=== Section Start ===
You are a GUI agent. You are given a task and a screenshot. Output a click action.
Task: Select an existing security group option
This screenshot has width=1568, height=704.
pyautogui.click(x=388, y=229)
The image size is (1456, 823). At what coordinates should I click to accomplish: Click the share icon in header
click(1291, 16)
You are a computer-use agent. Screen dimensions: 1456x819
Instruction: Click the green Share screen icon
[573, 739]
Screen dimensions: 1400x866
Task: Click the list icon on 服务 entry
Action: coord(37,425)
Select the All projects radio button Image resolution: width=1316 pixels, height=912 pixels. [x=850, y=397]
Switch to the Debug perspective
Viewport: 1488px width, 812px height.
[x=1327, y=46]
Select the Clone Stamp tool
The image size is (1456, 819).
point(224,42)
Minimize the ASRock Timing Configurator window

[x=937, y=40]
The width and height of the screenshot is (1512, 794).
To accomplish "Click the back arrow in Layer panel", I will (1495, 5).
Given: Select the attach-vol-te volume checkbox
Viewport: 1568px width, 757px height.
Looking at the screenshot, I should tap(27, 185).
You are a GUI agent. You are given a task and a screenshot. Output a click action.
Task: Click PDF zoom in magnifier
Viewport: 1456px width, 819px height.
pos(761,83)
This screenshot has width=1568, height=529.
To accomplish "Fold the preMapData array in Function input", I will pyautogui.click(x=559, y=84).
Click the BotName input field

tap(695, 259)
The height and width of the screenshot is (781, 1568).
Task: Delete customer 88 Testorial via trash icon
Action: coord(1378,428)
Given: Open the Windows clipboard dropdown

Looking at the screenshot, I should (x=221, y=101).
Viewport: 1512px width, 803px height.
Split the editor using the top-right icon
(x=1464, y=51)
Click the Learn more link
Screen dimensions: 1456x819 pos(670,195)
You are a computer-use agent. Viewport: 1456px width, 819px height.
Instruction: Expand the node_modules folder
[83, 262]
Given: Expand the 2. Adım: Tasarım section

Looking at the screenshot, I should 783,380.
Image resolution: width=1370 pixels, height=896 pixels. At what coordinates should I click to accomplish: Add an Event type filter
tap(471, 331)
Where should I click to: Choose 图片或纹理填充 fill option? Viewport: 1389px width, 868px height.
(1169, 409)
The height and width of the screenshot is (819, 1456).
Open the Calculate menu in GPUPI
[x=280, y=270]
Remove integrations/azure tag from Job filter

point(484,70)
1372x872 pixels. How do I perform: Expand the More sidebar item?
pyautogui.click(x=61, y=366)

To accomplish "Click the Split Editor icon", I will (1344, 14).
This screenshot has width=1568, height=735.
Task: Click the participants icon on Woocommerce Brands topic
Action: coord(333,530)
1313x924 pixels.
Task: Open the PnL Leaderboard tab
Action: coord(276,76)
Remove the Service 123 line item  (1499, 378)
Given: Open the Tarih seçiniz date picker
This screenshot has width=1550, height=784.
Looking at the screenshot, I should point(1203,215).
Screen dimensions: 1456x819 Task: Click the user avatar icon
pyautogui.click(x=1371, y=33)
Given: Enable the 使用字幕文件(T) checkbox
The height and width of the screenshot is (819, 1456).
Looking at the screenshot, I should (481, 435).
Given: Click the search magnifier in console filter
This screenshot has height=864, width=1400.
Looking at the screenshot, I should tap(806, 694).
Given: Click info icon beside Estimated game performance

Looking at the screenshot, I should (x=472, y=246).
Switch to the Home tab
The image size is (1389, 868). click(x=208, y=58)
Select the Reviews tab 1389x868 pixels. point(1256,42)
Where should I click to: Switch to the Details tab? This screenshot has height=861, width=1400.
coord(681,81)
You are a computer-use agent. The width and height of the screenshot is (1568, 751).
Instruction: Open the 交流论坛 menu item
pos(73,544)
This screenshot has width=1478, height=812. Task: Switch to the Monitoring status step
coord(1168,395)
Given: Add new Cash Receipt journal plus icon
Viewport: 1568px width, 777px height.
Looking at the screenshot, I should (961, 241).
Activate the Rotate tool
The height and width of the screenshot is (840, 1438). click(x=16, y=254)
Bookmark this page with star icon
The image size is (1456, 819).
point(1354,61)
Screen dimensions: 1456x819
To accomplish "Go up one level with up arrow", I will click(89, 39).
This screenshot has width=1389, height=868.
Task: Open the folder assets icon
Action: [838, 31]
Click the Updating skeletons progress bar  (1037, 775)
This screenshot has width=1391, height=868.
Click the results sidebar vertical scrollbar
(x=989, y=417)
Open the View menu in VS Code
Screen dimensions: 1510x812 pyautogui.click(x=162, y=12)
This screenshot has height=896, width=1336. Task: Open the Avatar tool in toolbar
=== Section End ===
Exercise description ▸ Note each line of the entries that has "magnifier" in it, and copy those lines.

Solution to the problem ▸
Task: Click PDF zoom in magnifier
Given: Click the search magnifier in console filter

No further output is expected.